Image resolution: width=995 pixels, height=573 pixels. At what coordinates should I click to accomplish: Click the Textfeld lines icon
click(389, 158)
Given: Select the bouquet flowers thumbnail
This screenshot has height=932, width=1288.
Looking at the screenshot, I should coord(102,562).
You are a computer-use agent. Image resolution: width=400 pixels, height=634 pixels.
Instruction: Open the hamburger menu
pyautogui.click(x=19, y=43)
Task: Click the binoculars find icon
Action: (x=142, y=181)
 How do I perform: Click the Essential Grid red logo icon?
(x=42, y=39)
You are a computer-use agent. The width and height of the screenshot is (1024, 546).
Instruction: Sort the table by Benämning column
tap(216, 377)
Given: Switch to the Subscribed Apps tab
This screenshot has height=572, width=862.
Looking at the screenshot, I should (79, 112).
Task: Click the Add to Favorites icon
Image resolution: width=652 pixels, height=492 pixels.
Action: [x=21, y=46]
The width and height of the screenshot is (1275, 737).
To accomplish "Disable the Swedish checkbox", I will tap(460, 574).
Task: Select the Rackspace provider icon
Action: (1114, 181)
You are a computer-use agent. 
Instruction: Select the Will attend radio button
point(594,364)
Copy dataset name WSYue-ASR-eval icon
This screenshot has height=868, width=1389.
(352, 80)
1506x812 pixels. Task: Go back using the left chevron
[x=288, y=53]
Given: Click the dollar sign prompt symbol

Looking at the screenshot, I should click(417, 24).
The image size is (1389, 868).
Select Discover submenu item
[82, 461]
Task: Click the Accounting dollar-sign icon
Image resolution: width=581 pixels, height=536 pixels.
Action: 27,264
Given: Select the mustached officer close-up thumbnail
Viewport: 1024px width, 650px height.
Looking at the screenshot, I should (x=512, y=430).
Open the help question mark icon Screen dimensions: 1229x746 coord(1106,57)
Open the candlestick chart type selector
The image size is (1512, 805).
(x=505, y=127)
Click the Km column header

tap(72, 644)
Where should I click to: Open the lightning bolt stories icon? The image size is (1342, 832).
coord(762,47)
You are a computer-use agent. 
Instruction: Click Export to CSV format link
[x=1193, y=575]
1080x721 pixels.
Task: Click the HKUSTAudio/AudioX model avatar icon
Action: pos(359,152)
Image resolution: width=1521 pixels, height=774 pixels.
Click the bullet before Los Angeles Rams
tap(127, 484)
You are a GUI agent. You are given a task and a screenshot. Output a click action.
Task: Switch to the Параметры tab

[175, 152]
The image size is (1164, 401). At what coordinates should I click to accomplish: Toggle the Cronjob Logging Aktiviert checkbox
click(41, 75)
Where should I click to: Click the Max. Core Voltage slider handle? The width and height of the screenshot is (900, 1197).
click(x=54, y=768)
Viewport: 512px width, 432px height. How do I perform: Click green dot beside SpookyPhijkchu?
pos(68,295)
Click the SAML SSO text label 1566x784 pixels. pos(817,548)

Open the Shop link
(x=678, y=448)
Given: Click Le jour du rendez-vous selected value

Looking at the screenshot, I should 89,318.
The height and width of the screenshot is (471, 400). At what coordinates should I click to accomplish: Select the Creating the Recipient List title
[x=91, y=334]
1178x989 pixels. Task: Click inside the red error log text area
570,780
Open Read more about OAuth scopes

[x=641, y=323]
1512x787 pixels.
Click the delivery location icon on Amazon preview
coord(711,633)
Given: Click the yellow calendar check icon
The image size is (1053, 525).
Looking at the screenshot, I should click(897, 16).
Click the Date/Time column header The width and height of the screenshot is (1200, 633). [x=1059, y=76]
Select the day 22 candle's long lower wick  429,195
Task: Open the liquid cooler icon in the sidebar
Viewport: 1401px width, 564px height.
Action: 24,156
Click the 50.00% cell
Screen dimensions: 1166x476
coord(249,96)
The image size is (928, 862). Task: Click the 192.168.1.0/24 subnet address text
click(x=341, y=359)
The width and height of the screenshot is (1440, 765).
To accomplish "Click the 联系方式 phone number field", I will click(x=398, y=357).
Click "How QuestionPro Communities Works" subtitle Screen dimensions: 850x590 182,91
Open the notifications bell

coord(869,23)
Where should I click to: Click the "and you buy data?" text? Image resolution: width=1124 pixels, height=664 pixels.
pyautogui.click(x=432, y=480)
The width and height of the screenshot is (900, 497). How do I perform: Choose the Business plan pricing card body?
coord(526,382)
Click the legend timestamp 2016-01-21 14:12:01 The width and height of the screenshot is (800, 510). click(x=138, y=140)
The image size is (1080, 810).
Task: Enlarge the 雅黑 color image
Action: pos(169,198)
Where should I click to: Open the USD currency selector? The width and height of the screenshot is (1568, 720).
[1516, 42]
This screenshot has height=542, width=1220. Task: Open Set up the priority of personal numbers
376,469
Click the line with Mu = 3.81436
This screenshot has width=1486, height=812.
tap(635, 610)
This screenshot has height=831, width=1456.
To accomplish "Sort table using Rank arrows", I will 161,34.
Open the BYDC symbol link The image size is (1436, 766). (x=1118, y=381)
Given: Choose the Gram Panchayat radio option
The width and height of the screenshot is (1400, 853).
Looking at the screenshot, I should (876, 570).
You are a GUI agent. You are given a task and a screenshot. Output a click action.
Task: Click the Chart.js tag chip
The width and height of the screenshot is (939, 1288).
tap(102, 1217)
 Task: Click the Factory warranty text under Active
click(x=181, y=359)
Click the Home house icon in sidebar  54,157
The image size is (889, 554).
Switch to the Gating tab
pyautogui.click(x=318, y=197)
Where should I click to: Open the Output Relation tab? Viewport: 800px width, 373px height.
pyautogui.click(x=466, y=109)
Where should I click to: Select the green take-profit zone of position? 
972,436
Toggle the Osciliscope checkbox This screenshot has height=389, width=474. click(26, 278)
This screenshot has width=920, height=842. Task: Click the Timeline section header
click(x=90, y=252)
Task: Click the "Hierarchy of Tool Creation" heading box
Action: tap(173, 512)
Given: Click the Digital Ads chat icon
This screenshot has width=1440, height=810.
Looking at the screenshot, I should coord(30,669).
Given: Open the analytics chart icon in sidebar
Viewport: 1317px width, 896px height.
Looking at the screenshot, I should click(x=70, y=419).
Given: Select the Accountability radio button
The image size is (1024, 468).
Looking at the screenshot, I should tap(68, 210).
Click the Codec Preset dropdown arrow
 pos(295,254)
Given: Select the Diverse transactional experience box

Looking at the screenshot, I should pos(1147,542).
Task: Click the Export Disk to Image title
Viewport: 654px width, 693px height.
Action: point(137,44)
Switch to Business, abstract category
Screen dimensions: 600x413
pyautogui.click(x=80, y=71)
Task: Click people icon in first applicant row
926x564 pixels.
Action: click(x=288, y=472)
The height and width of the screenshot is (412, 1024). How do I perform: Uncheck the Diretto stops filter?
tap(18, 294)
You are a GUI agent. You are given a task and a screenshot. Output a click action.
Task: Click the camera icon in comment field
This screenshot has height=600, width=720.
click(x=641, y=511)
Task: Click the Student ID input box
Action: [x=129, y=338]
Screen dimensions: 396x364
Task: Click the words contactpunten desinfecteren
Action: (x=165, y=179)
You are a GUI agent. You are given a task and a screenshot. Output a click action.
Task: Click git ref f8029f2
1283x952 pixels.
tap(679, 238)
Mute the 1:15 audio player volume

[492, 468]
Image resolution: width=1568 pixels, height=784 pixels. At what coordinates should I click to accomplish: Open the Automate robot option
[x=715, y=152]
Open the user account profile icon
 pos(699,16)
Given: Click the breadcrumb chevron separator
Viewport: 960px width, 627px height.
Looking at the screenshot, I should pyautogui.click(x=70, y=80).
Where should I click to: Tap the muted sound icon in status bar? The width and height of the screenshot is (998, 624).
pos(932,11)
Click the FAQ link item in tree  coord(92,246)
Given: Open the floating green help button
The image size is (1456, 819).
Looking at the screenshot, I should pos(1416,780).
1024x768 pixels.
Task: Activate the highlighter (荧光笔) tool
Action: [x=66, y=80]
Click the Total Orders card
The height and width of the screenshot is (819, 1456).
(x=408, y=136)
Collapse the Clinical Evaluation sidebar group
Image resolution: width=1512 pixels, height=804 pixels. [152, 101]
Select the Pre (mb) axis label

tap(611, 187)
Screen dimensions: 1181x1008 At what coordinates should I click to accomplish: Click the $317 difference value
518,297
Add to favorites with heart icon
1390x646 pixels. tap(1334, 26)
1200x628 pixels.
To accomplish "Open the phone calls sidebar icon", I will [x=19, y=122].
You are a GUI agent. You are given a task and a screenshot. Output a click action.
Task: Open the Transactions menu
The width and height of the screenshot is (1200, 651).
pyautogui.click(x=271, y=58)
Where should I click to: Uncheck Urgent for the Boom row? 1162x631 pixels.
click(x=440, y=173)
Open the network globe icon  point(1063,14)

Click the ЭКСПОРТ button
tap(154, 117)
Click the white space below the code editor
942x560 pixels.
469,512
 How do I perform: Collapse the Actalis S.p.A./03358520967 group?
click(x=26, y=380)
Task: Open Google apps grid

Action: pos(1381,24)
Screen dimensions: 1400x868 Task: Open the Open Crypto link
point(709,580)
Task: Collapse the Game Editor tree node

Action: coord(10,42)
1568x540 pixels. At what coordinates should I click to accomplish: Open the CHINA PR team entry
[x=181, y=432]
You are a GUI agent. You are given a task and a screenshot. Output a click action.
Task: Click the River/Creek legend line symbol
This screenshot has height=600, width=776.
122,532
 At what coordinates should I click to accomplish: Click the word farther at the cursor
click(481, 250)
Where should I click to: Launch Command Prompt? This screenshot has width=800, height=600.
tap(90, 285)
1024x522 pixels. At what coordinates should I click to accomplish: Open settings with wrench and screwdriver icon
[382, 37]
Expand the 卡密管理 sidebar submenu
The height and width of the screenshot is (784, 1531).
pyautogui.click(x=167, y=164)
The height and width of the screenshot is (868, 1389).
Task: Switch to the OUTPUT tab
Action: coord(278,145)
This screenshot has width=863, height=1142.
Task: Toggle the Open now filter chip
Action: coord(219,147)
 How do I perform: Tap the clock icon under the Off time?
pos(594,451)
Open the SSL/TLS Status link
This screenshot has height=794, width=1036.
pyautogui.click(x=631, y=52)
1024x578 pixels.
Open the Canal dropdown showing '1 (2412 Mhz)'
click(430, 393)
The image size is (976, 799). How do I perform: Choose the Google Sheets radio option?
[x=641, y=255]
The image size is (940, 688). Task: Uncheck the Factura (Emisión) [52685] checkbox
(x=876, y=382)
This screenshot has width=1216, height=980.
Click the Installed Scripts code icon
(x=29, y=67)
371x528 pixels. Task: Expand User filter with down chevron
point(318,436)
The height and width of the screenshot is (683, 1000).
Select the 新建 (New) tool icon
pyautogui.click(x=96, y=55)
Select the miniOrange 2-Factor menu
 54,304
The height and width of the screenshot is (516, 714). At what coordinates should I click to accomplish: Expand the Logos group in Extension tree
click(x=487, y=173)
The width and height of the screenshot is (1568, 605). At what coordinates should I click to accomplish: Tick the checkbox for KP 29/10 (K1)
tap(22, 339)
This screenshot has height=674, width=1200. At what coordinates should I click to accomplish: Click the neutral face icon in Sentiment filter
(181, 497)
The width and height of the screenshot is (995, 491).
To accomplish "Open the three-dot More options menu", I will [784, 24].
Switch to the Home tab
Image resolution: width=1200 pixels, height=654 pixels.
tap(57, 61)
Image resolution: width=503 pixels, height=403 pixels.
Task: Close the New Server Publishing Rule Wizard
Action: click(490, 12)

**Written instruction:**
Rewrite the listing from the line that contains "Task: Click people" through the line that contains "tap(611, 187)", replacing "GUI agent" with "interface agent" and leaving everything else as it is.

**The response:**
Task: Click people icon in first applicant row
926x564 pixels.
Action: click(x=288, y=472)
The height and width of the screenshot is (412, 1024). How do I perform: Uncheck the Diretto stops filter?
tap(18, 294)
You are a interface agent. You are given a task and a screenshot. Output a click action.
Task: Click the camera icon in comment field
This screenshot has height=600, width=720.
click(x=641, y=511)
Task: Click the Student ID input box
Action: [x=129, y=338]
Screen dimensions: 396x364
Task: Click the words contactpunten desinfecteren
Action: (x=165, y=179)
You are a interface agent. You are given a task and a screenshot. Output a click action.
Task: Click git ref f8029f2
1283x952 pixels.
tap(679, 238)
Mute the 1:15 audio player volume

[492, 468]
Image resolution: width=1568 pixels, height=784 pixels. At what coordinates should I click to accomplish: Open the Automate robot option
[x=715, y=152]
Open the user account profile icon
 pos(699,16)
Given: Click the breadcrumb chevron separator
Viewport: 960px width, 627px height.
Looking at the screenshot, I should pyautogui.click(x=70, y=80).
Where should I click to: Tap the muted sound icon in status bar? The width and height of the screenshot is (998, 624).
pos(932,11)
Click the FAQ link item in tree  coord(92,246)
Given: Open the floating green help button
The image size is (1456, 819).
Looking at the screenshot, I should pos(1416,780).
1024x768 pixels.
Task: Activate the highlighter (荧光笔) tool
Action: [x=66, y=80]
Click the Total Orders card
The height and width of the screenshot is (819, 1456).
(x=408, y=136)
Collapse the Clinical Evaluation sidebar group
Image resolution: width=1512 pixels, height=804 pixels. [152, 101]
Select the Pre (mb) axis label

tap(611, 187)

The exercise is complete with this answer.